The Lenape tribe came from between the Delaware and Hudson rivers. After contact with the Dutch they were slowly forced towards the Ohio River due to European settlement, Iroquoian expansion and conflicts with their Susquehannock enemies. Lenape sided with the French at first, but some leaders tried to build bridges with the British. After the war, the settlers continued to push the Lenape westward, and the tribe sided with the American revolutionaries during the revolutionary war.

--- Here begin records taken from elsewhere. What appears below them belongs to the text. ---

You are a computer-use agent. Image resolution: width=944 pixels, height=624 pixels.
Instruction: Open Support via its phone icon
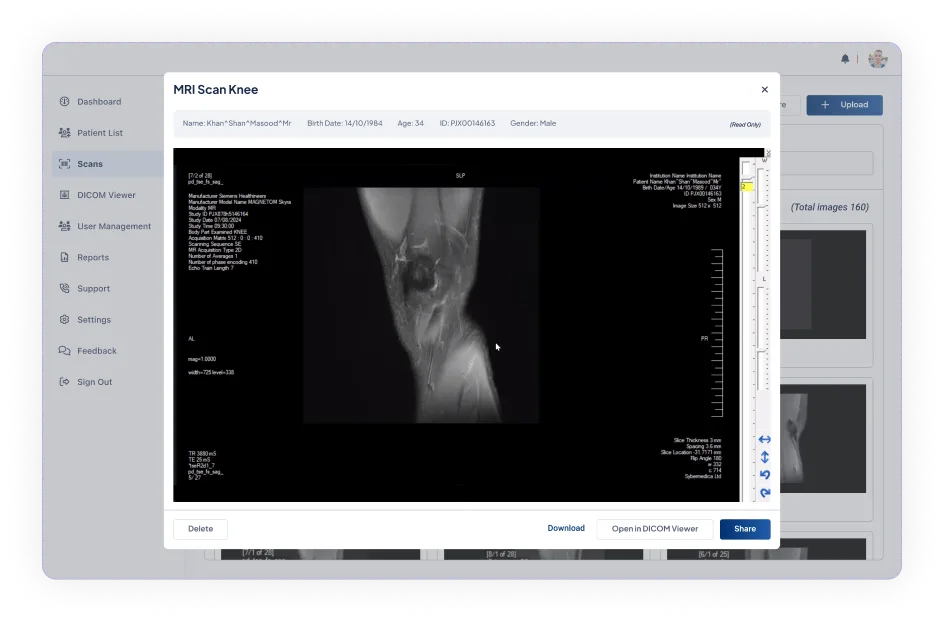click(x=63, y=288)
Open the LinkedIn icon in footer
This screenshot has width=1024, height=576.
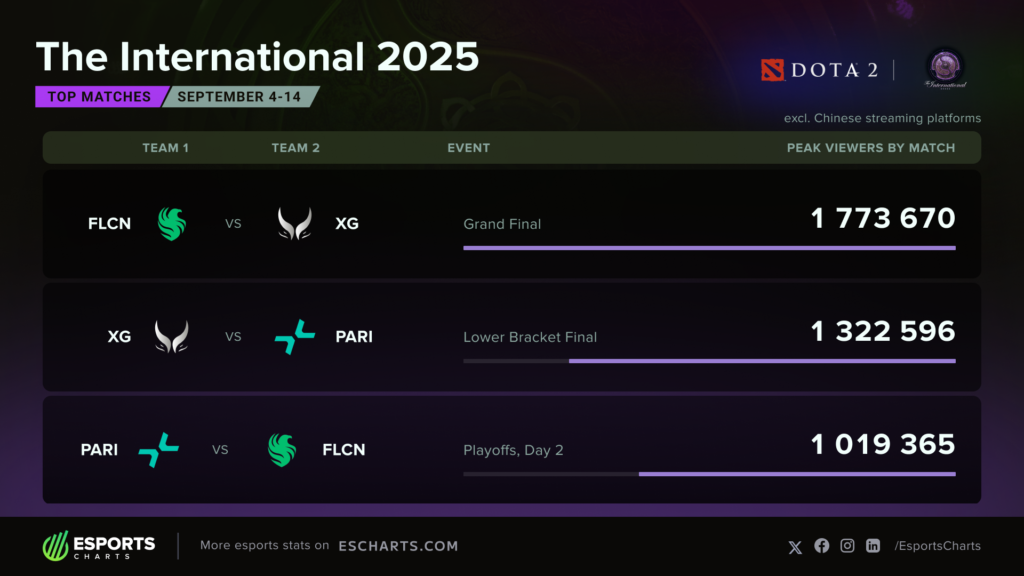pos(873,546)

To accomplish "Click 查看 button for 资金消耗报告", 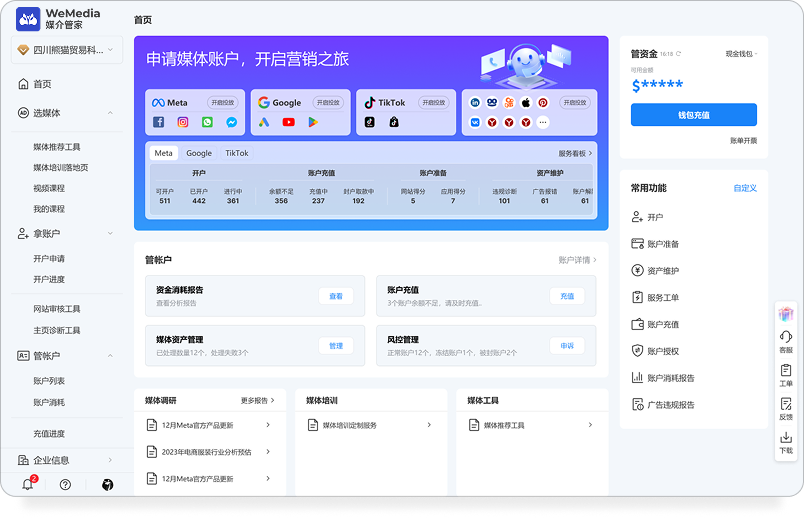I will 336,296.
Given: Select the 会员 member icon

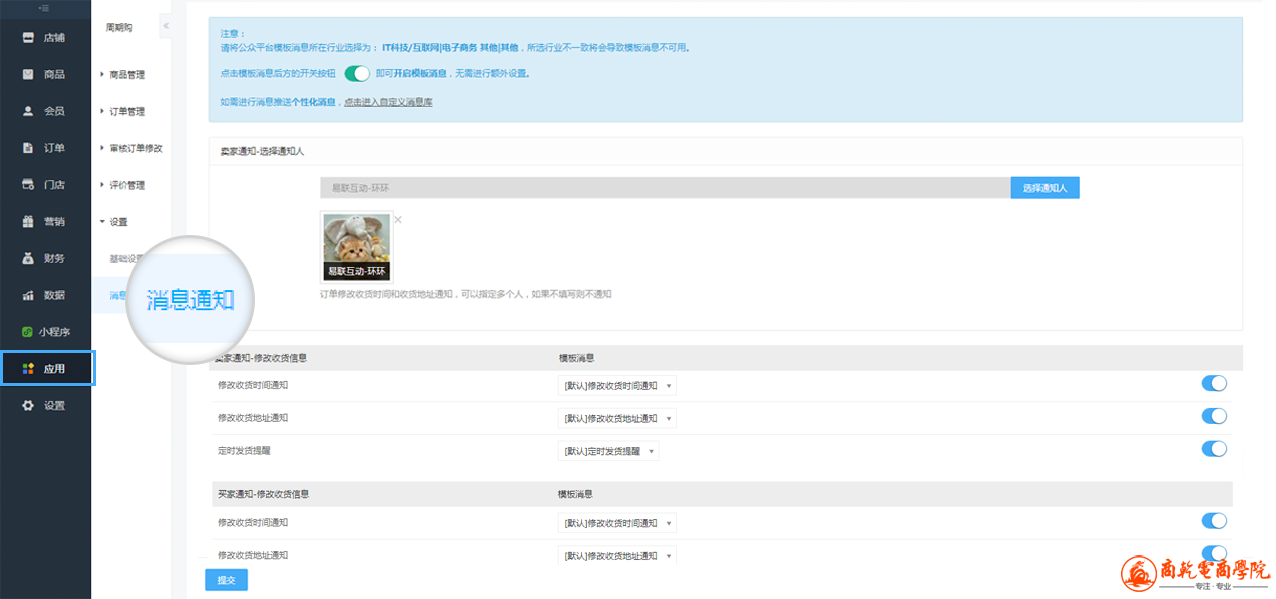Looking at the screenshot, I should point(28,111).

The Mi’kmaq, more commonly known as the Micmac, came from northeastern New England and Canada’s Maritime Provinces. They were friendly with the French before the French loss of Acadia in 1710 (renamed Nova Scotia) and had been fighting British settlers for many years before the French and Indian War. At this time the Mi’kmaq formed part of the Wabenaki Confederacy with the Abenaki tribe. While many private Mi’kmaq joined the continental army, the Mi’kmaq nation stayed out of the war and found peace in Nova Scotia and later Newfoundland.
The Ojibwa and Ottawa
The Ottawa (also called Odawa) and Ojibwa tribes were related, but distinct from one another. The Ojibwa were originally from the Great Lakes area, but later moved to the prairie states. The Ottawa were from the Lake Huron and Bruce Peninsular area (Ontario/Michigan). Like the Lenape and Algonquin tribes, the Ojibwa were principle enemies of the Iroquois nation. They both fought on the side of France during the French and Indian War but later sided with Britain against America. The Ottawa fought during the revolutionary war and the Ojibwa in the war of 1812.
The Iroquois tribes proved to be the most complicated of the Indian tribes involved in the French and Indian War. Based mostly around New York State, the Iroquois Confederacy gained from colonial settlement and treaties as other tribes were pushed out. While few pro-British Iroquois fought in the war, the related Wyandot and Mohawk tribes did fight for the French.
The Catawba tribes were a Siouan people who lived in the Carolinas, but fought with many other tribes over the Ohio valley. The Catawba were forced into peace with the Iroquois in 1727 by the colonial government and again in 1744. The Catawba fought on the side of the British in the French and Indian War, but sided with the colonists during the revolutionary war later in the century. Both armies made use of their talents as scouts.
The Cherokee were historically from the Carolinas, Georgia and East Tennessee. While culturally distinct, they were part of the Iroquois linguistic family. The Cherokee initially fought alongside the British against the French. However, communication problems and cultural differences led to the Anglo-Cherokee War in 1760. In 1763 the British government tried to prevent colonists from encroaching into Cherokee land, but failed.